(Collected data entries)

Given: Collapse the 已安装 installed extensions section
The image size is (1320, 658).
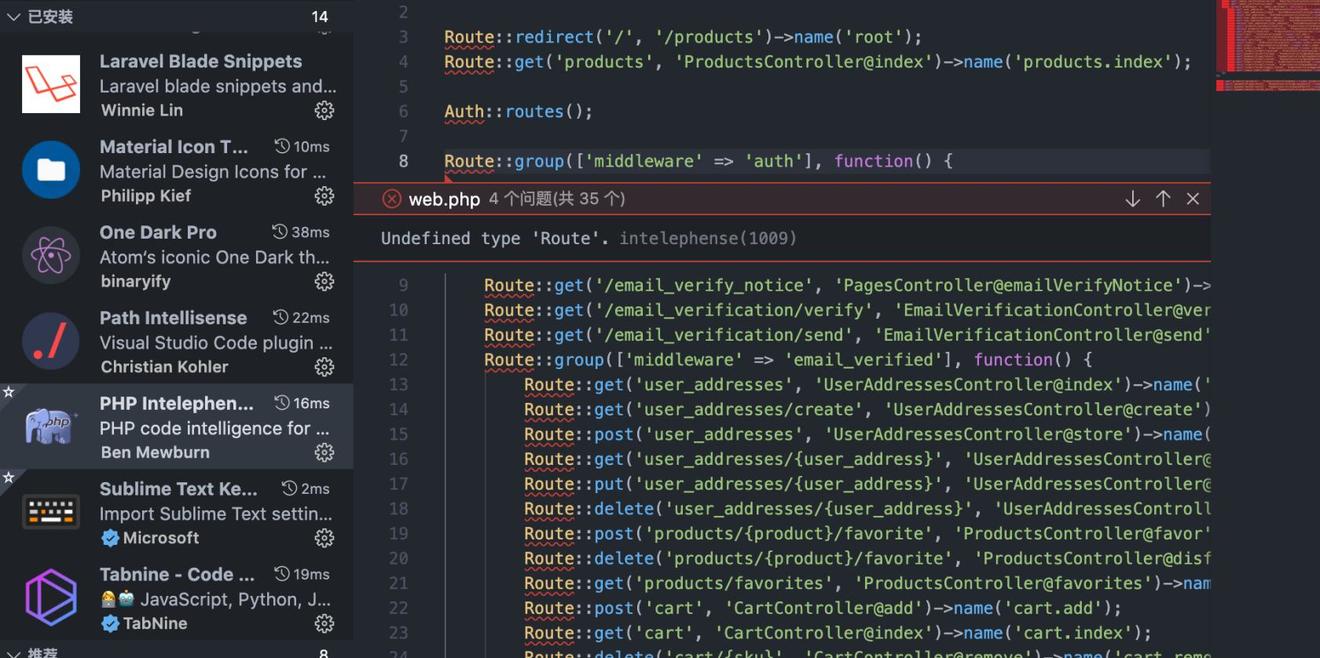Looking at the screenshot, I should [14, 17].
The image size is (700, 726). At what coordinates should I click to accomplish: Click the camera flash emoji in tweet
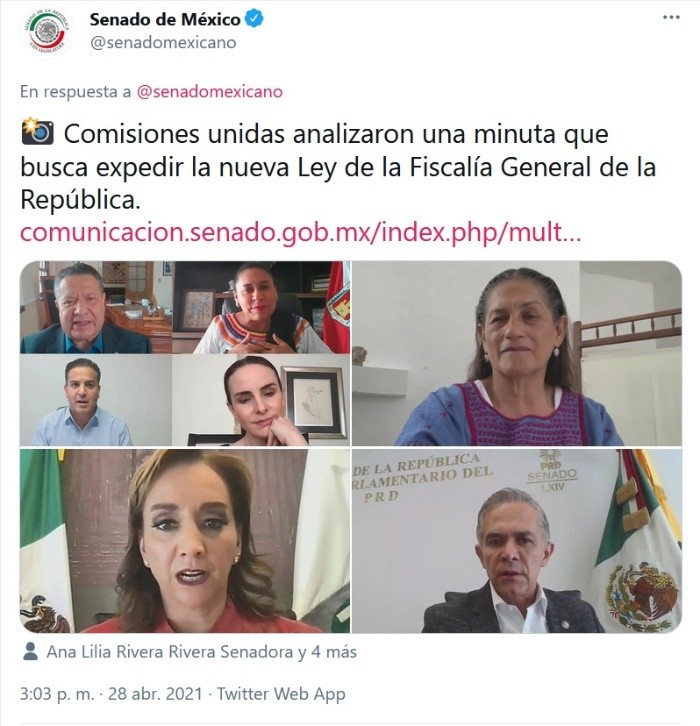pyautogui.click(x=38, y=131)
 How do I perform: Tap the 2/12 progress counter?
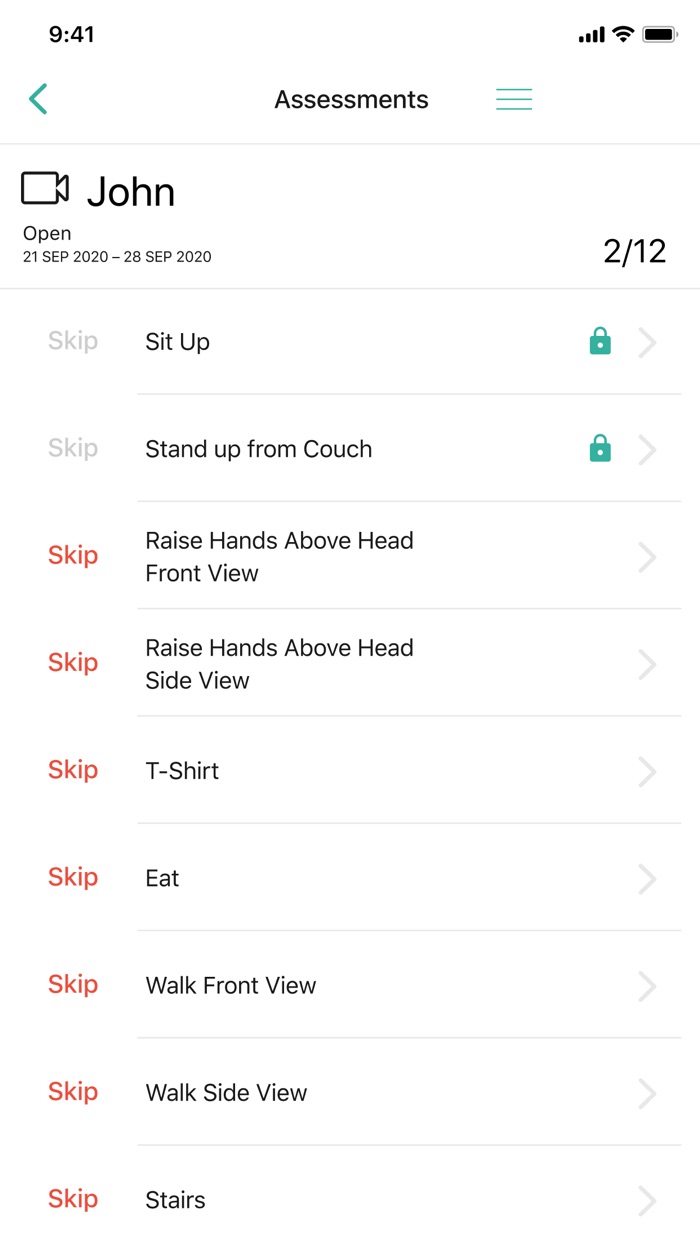coord(634,251)
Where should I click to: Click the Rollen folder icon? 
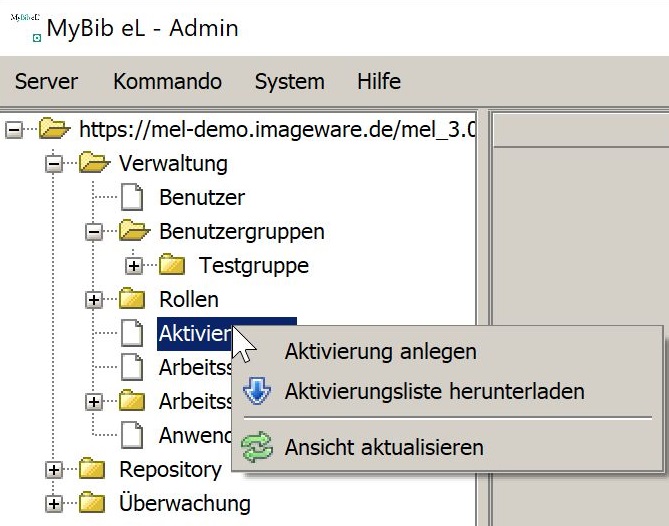132,299
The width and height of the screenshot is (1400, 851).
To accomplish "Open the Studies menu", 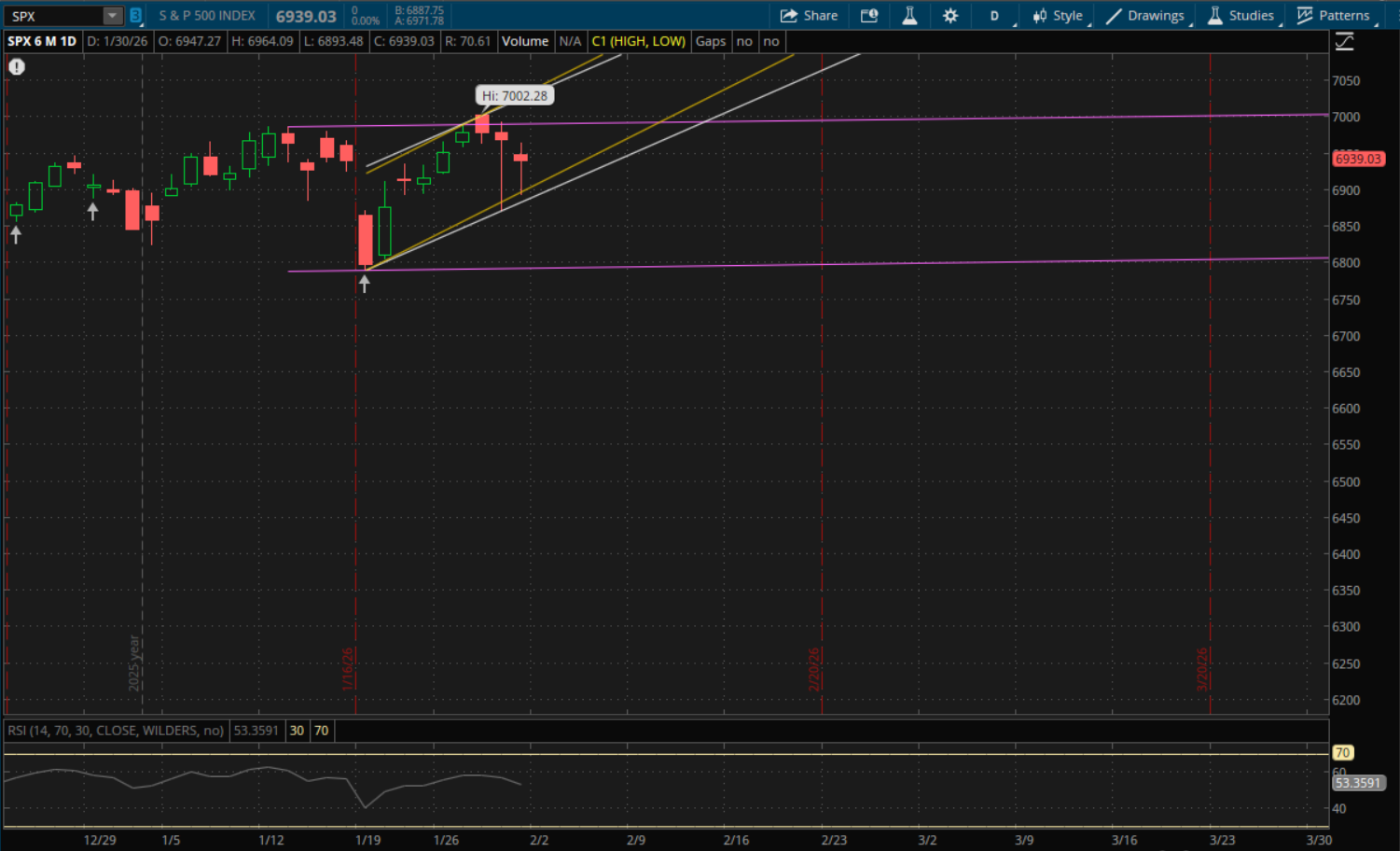I will click(x=1241, y=16).
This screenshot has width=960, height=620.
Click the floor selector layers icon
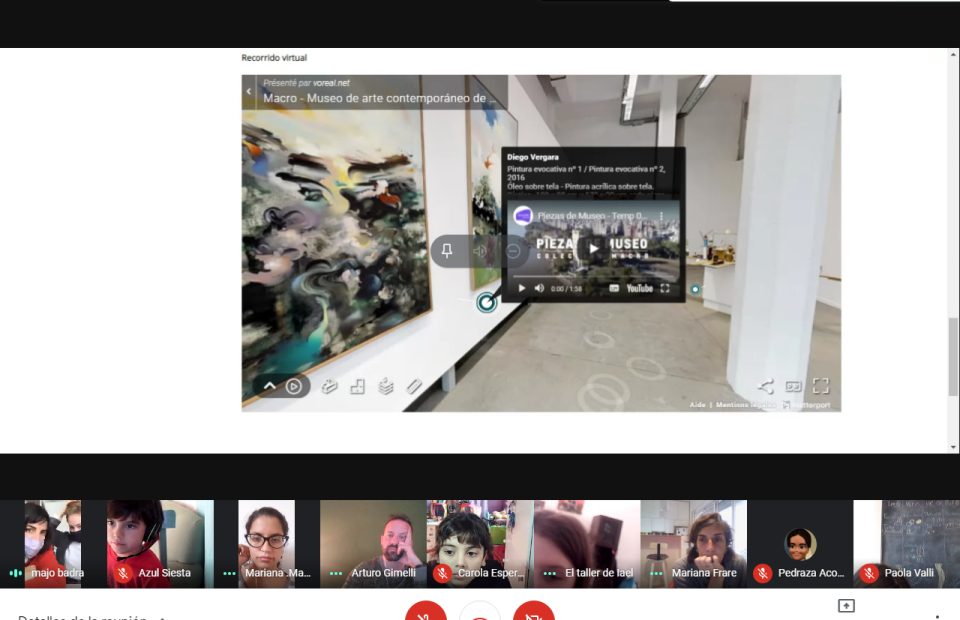pyautogui.click(x=386, y=386)
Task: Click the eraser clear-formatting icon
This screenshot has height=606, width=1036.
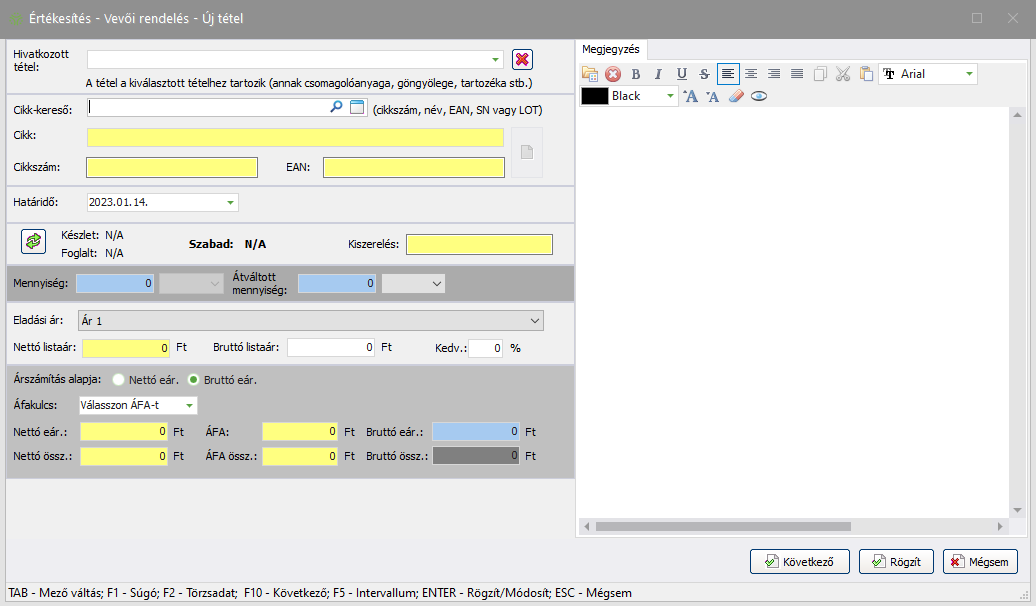Action: (736, 97)
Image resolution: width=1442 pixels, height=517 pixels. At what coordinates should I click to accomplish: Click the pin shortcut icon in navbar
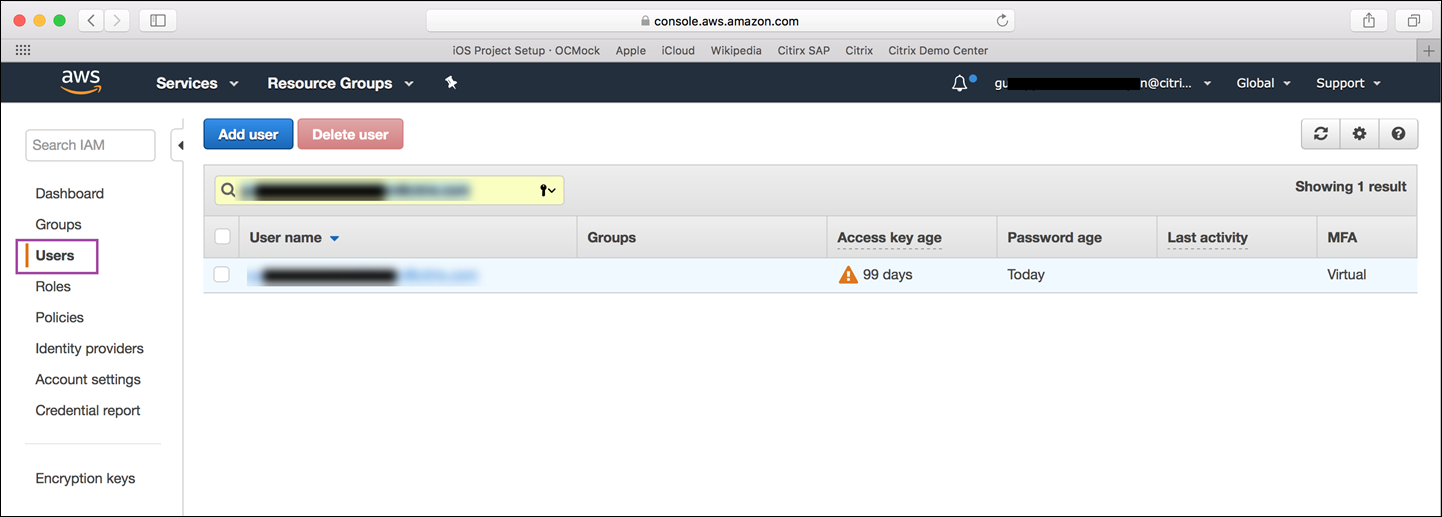(451, 83)
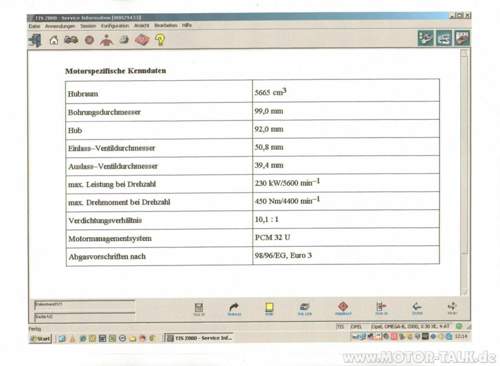
Task: Click the binoculars search icon
Action: [71, 40]
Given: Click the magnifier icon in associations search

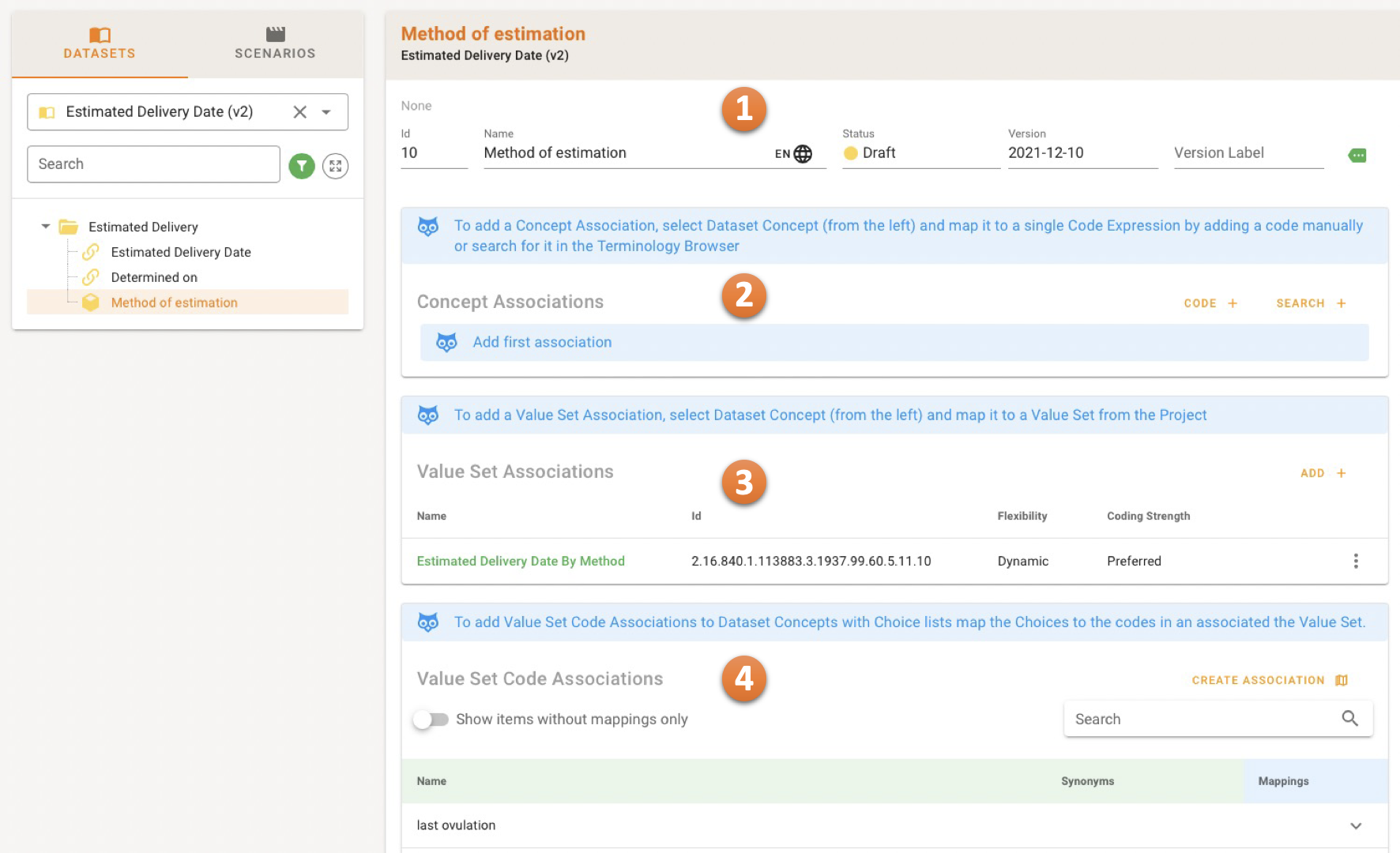Looking at the screenshot, I should [1349, 718].
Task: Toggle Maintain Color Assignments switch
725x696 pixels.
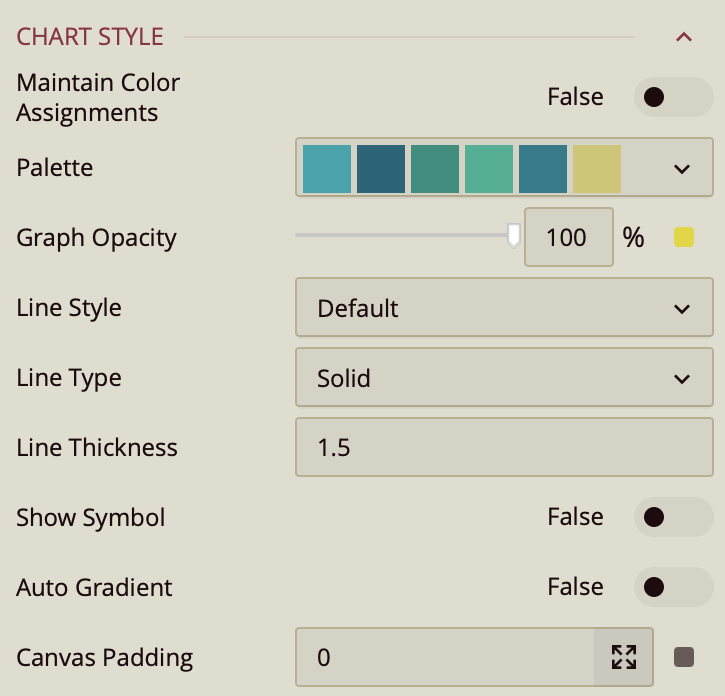Action: [x=671, y=97]
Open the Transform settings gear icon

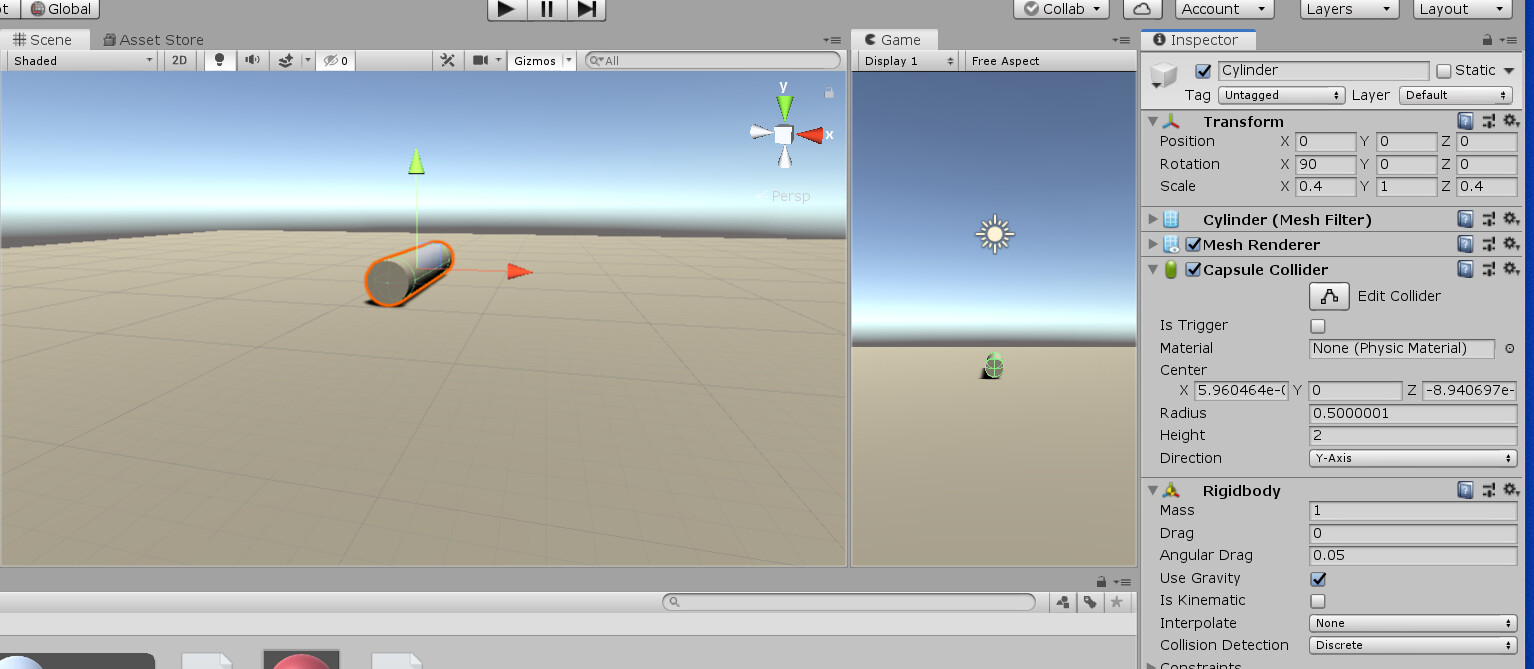point(1510,120)
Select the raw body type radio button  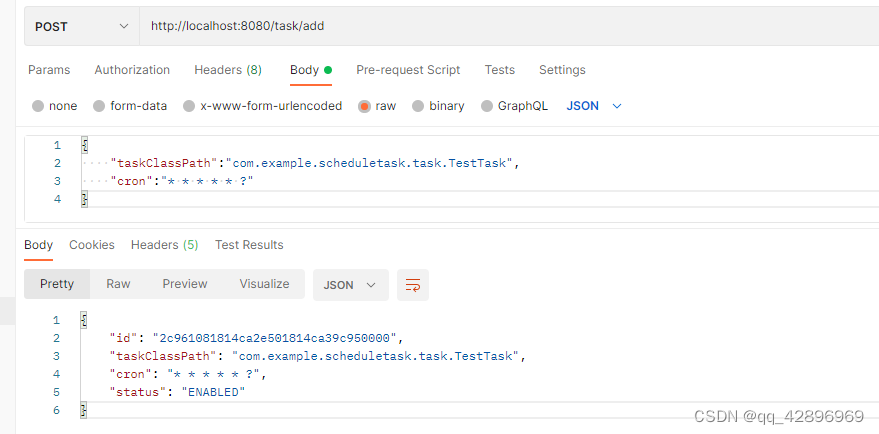coord(365,106)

ACTION ITEM — Exactly restate the lines from the beginning of the data through the line with "The width and", and no others, keeping pictures out.

SOLVED EXERCISE —
Given: Collapse the 已安装 installed extensions section
The image size is (1320, 658).
Looking at the screenshot, I should [14, 17].
The image size is (700, 726). At what coordinates should I click to accomplish: Click the camera flash emoji in tweet
pyautogui.click(x=38, y=131)
 How do I perform: Tap the 2/12 progress counter?
coord(634,251)
Where should I click to: Click the Rollen folder icon? 
132,299
The width and height of the screenshot is (1400, 851).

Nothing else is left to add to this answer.